About ALEKSANDAR DJORDJEVIC

Aleksandar Djordjevic

Artist Statement

There is a minute of time, in some phase of a painting, that is crucial…maybe less than a minute. I don’t think about the quality of a picture. There is a certain charge in painting to collapse the existing composition and create a new one.

The starting points are discarded objects and the creation of their new relations according to the principle of free alternations. I collect various discarded materials, erase their previous meanings, unfold them and rearrange them on the work table, in order to transfer them to the painting. In this process, which occurs automatically, many anti-objects undergo an unconscious, spontaneous transformation. And so, cardboard, plaster, wax objects transferred to canvas under painterly treatment become naturalized and grow into associations of structures of organic origin, building a game on the relation of contrasts: inside to outside, human intervention – nature, suppression and domination.

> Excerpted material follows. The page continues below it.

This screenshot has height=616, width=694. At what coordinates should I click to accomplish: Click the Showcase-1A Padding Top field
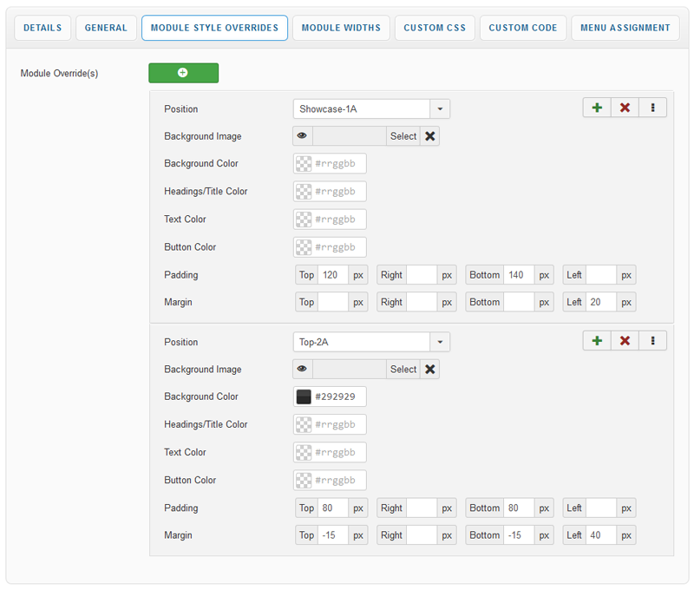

On a conceptual level, I postulate a practice that is closest to the enthusiasm and freedom of children’s play. Freshness and unpredictability lie in rejecting the creation of pre-planned patterns, ideal positions, and rounded processes. I choose felerity and imperfection, and remaking and flexibility in re-creation are only subject to the laws of mass chaos of a children’s playground.

About Aleksandar Djordjevic

Alexander’s work, formally viewed from picture to picture, is based on dealing with purely plastic elements of building the picture as a whole per se. They are characterized by varying plans, a sudden jump from one form to another, a dynamization of colors that strives for purely rudimentary sensory stimulation.

The process that starts from the spatial situation of the elements on the work table is transferred to the two-dimensional frame of the canvas. However, even then, the images created in this way do not figure as rounded, self-sufficient objects, artifacts that will be ready for exhibition as such. The paintings continue to exist only as an element that will be re-dynamized and re-arranged in the new spatial situation of the gallery. Aleksandar uses images in a completely unconventional way to promote the idea of ​​the possibility of interaction within any given space, even the gallery itself.
Perhaps the freedom of a mind unencumbered by canons and previous isms in the perception of things allows us to ask a completely paradoxical question: Does the painting actually need a wall to ensure its representativeness and function?